Page:
The actual bug is showing in 
https://gitlab.freedesktop.org/drm/i915/kernel/-/issues/14598
if CONFIG_INTEL_IOMMU_DEFAULT_ON=y  ,  that IOMMU prevent the invalid access,  
but if  CONFIG_INTEL_IOMMU_DEFAULT_ON=n,   the invalid access will directly 
cause system crash after kexec reboot.

-----Original Message-----
From: Ville Syrjälä <[email protected]> 
Sent: Wednesday, October 8, 2025 5:22 AM
To: Yao, Jia <[email protected]>
Cc: [email protected]; Zuo, Alex <[email protected]>; Lin, 
Shuicheng <[email protected]>; Askar Safin <[email protected]>; 
Pingfan Liu <[email protected]>; Chris Wilson <[email protected]>
Subject: Re: [PATCH v2] drm/i915: Setting/clearing the memory access bit when 
en/disabling i915

On Tue, Oct 07, 2025 at 09:40:45PM +0000, Yao, Jia wrote:
> You mean  intel_pxp_fini(i915)  ?
> This is because mei_me_shutdown  is called after i915_driver_shutdown 
> in pci_device_shutdown sequence.  If we don't close pxp in advance, it 
> will cause
> 
> [  295.584775] i915 0000:00:02.0: [drm] *ERROR* gt: MMIO unreliable 
> (forcewake register returns 0xFFFFFFFF)!

Stored data:
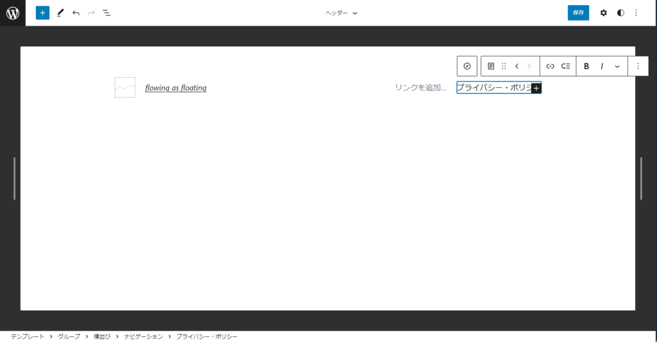This screenshot has height=342, width=657.
Task: Open the Styles half-circle panel
Action: (x=620, y=13)
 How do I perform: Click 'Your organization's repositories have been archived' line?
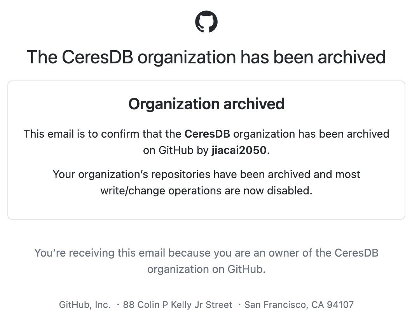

Exercise:
Decide whether each statement below agrees with the i915 email thread, and answer yes or no, quoting the words of the thread that decide it.
1. With CONFIG_INTEL_IOMMU_DEFAULT_ON=n, the invalid access causes a system crash after kexec reboot.
2. mei_me_shutdown is called before i915_driver_shutdown in the pci_device_shutdown sequence.
3. Ville Syrjälä's message was sent on Wednesday, October 8, 2025.

Completed exercise:
1. Yes: "cause system crash after kexec reboot"
2. No: "is called after i915_driver_shutdown"
3. Yes: "Sent: Wednesday, October 8, 2025 5:22 AM"